Chancellor Holden Thorp to step down in June


Following a series of damaging scandals that consistently called the effectiveness of his leadership into question, Chancellor Holden Thorp announced Monday he will step down at the end of the 2012-13 school year.

With the announcement, Thorp becomes the most senior UNC official to leave his job in connection with a rocky period for the University that began with NCAA investigation into its football program.

“Nobody asked me to make this decision,” Thorp said in an interview, adding that the stress of the scandals have weighed on his family. “Over the weekend Patti (Thorp) and I talked about how much we’ve been through the last 2 and a half years, and the future of the University and came to the conclusion.”

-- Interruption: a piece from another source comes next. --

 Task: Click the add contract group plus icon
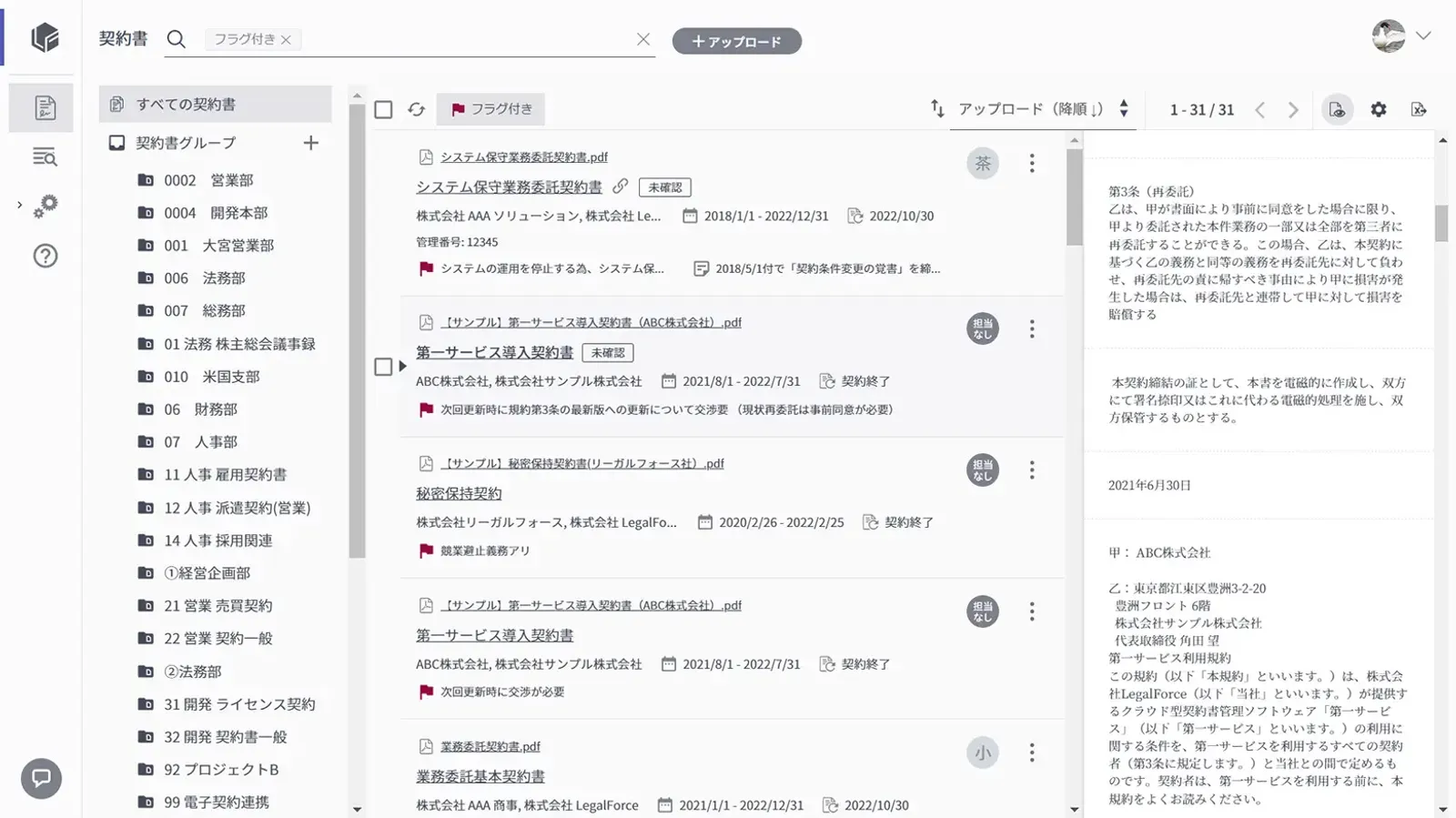click(x=311, y=143)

Thorp said stepping down will give him a clear mind to ensure that the the current reviews of the University’s academics are finished correctly, and it will allow the University, and his family, to move forward.

“I think that’s an orderly transition, one that just gives everybody a chance to move forward,” Thorp said. “Including my family, we’re pretty worn out. I’ve got a teenage daughter who wants to live in a neighborhood again.”

Chairman of the Board of Trustees Wade Hargrove will form the search committee for Thorp’s replacement. During this search, the search for the new provost to replace Bruce Carney will be put on hold, and plans will be released within the coming days about any changes in Carney’s plan to step down, if any.

Hargrove said in an interview that he and members of the board have spent the last day attempting to dissuade Thorp from stepping down.

“It’s a sad day for the University,” Hargrove said. “The chancellor has inherited a set of problems, not of his making, and has done an exemplary job in trying to address those problems in a thoughtful and deliberate manner. We will miss his leadership greatly.”

Thorp said he will return to the faculty, and hopes to teach chemistry as well as continue some of the entrepreneurship classes.

“It’s going to be awesome,” Thorp said.

Here is an excerpt of the UNC press release:

University of North Carolina at Chapel Hill Chancellor Holden Thorp intends to step down at the end of this academic year because he says it’s best for the future of the University.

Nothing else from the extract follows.